Naps have not been a regular part of my life for many years. I see that changing.

Oh, I remember napping as a youngster. One particular summer day when I was four my mother put my one-year-old brother and me in a playpen under a shade tree in the front yard and we took a nap together.

I remember awaking confused, wondering what I was doing in a playpen under a shade tree.

Then came kindergarten and more naps. We had to bring a rug or pad or something to sleep on during naptime. Kindergarten was all-day for nine weeks when I was a kid and I remember having to lie down for a nap each day after lunch.

One of my classmates insisted on putting his foot on my nap pad every day. It drove me crazy. I still have problems with people getting into my space. A good shrink could tell me what the problem is but I don't care as long as I don't have to nap in public.

For nearly 60 years now naps have not been in the picture. Sure, when I'm ill I may catch some daytime winks. And if Saturday night gets too late I might sleep for 45 minutes on Sunday afternoon but Saturday nights don't get too late very often anymore.

A couple of Sundays ago I had difficulty staying awake during church. Then, after Sunday dinner, I sat down at my computer to work on a project but couldn't stay awake. I dozed off with my fingers on the keyboard. That had never happened before.

Always having considered naps the domain of children and old people I did a quick assessment. I am certainly not a child anymore. That left only one conclusion: I'm getting old and need naps.

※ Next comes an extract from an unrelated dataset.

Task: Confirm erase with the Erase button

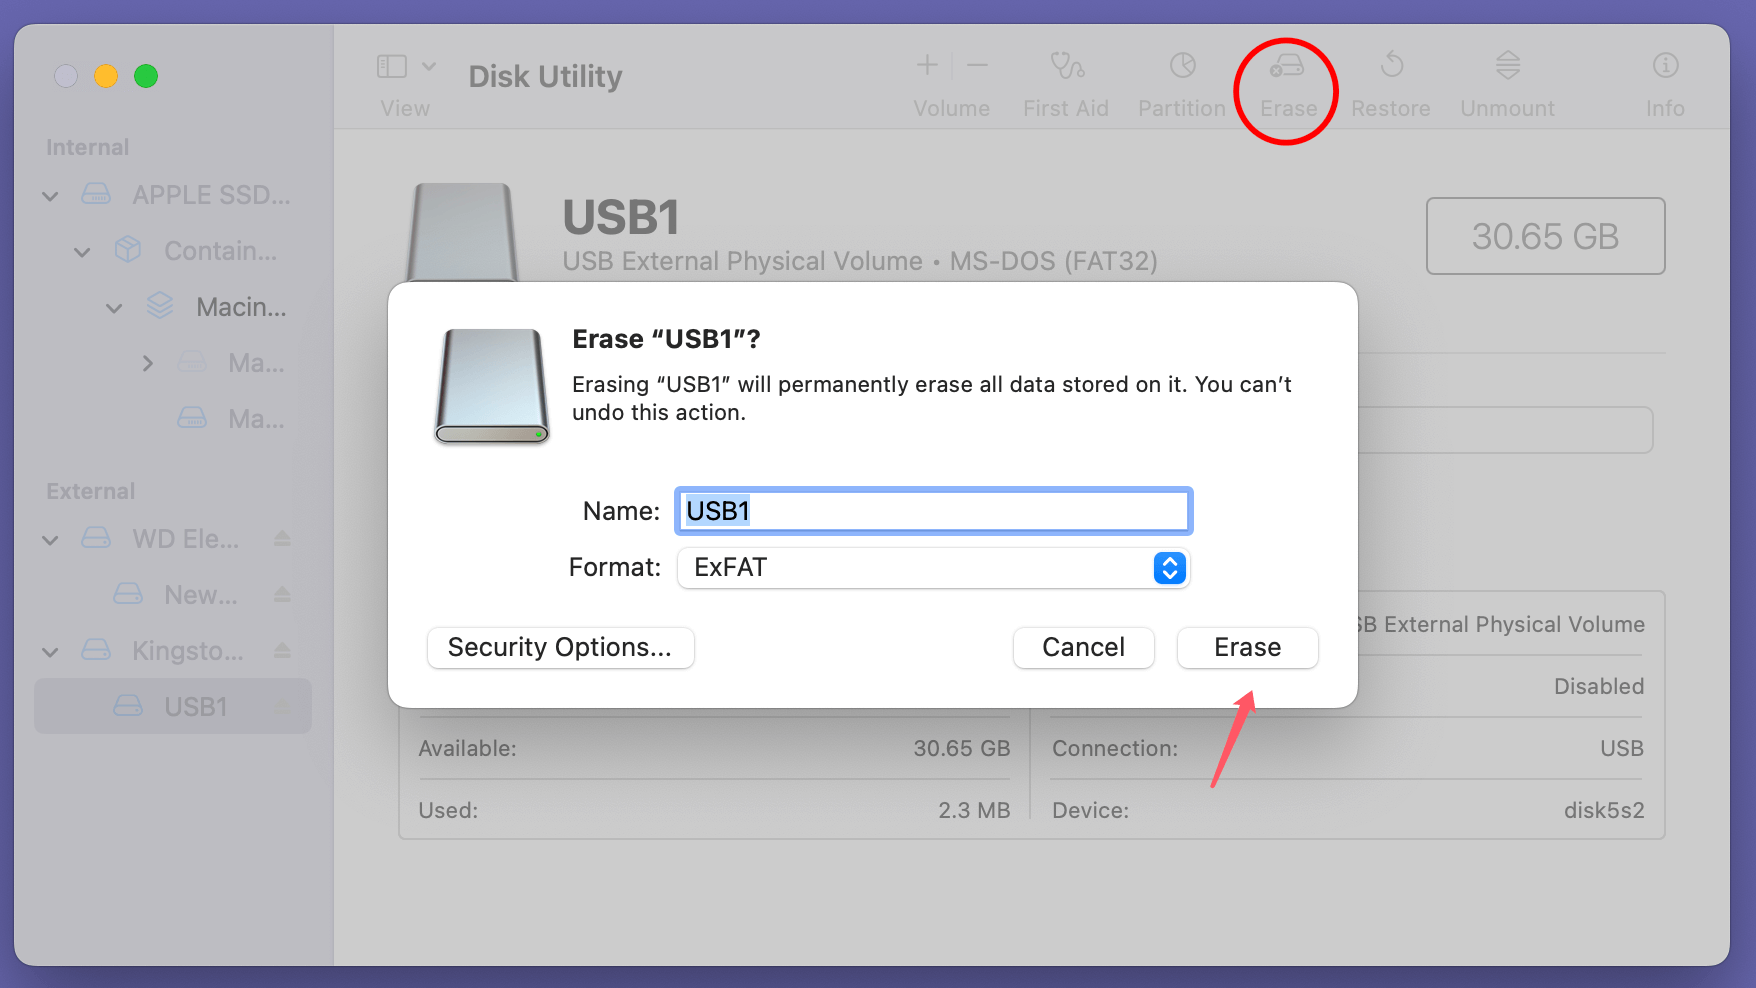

I gave up and headed for the bedroom. With the bedroom door closed, I pounded my pillow perfect and covered myself with a blanket.

Slumber was nearly instant and the next thing I knew I was looking at the clock realizing I had slept for more than two hours.

Among the reasons I have avoided naps is that groggy feeling experienced upon awakening. You feel more tired than before you napped.

This day I suffered no grogginess. Operating with at least 60 percent less hair than I had 50 years ago, I awoke with a bad case of bed hair. A wet comb through the remaining hair made me sufficiently presentable to leave the bedroom.

That night I had no trouble falling asleep so I must have needed those two hours of nap sleep.

Subsequent Sundays have been busier so I haven't taken any naps since. Although, it is Sunday afternoon as I write this and well, I could use a few winks.

When I told friends about my Sunday nap several of them many younger than I admitted that afternoon naps are a regular part of their Sundays.

I remember my paternal grandfather stretching out on the living room floor after the noon meal and sleeping for an hour. A quick mental calculation revealed that Opa was younger at that time than I am now.

Perhaps it's time to begin a napping regimen. It'll have to be limited to weekends, however, as I don't imagine the boss would like to find me stretched out on the floor of my office on a weekday afternoon. If the boss did catch me napping I could say, "Whew! Guess I must have left the top off the White Out. You got here just in time!"

In many cultures around the world a short nap after the noon meal is a common practice. Entire business districts shut down during the siesta.

Do you wonder if those of us who are too busy to nap regularly are missing something? Imagine how much nicer we might treat each other if we had all had sufficient rest. Picture how much better our work might be if we all had been refreshed by a midday nap.

Robert Fulghum, author of "All I Really Need to Know I Learned in Kindergarten," wrote "Think what a better world it would be if we all, the whole world, had cookies and milk about three o'clock every afternoon and then lay down on our blankets for a nap."

I can handle that.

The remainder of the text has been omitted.